Search code examples
time-seriesriakinfluxdb

Riak TS/InfluxDB limits on number of series


We are considering using either Riak TS or InfluxDB as a time series storage for a use-case where we can have hundreds of millions of series. Each series will have a small number of writes over time, either hourly or daily writes. Number of datapoints per serie is also going to be low. Queries will probably also have low complexity.

While investigating both, we found that InfluxDB has some limitations on the number of series it can handle, and therefore might not be a valid solution.

I cannot find information on this restriction for Riak TS. I imagine that, because it is built on top of Riak KV's core, it doesn't have such an hard limitation, but I'd like to be sure.

Is InfluxDB still a valid solution when considering that the number of datapoints per series is going to be low. Does Riak TS suffer of the same limitations?


Solution

  • Riak TS doesn't have these limitations indeed, so you can freely use it. Also RiakTS scales very well. Actually it works best when in cluster, so you should probably start with 3 boxes. You can configure replication factor and a lot of settings.

    You say that your queries will have low complexity, so RiakTS built-in query features will be more than enough.

    RiakTS allows you to configure the size of "quanta", which will make your RiakTS instance more read- or write-oriented. In your case however, if your traffic is low and you don't have a lot of complex queries, I wouldn't worry about that.

    One think to keep in mind is that Riak TS doesn't keep track of the series names, so you'll have to either have series names that you can compute ( like _ ), or have a separate DB to store, list and lookup the series names. If that's an issue for you, I can give you more info/tips/examples on how to get that working.

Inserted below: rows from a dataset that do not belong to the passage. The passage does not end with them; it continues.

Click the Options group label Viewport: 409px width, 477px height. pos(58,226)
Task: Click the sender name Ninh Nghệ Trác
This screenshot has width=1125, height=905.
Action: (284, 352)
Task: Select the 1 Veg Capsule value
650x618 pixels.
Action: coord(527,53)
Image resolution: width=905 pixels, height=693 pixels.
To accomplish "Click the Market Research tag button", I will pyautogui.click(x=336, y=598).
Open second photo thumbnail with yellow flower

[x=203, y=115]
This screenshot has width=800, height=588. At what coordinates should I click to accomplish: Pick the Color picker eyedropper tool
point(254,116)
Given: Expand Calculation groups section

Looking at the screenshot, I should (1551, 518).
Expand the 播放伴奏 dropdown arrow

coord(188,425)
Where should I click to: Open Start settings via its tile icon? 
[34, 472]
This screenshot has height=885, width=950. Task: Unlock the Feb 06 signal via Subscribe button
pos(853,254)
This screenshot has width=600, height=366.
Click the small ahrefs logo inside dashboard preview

    If you want to stay on the open source side, I don't think InfluxDB will work well for you. If you pay the enterprise version of InfluxDB it might work, as deniszh said, but you would be forced to go cluster and scale up just to be able to store more series, not because your traffic requires it.

    Some examples of InfluxDB: https://www.reddit.com/r/Database/comments/2nw9k0/practical_limits_of_influxdb/

    You might want to be interested by DalmatinerDb ( https://dalmatiner.io/ ) as it is based on some of the same technologies than RiakTS, but provides series names storing and indexing for you; it's also said to be faster. It seems however to require a more complex setup to get it up and running. Also it's very new.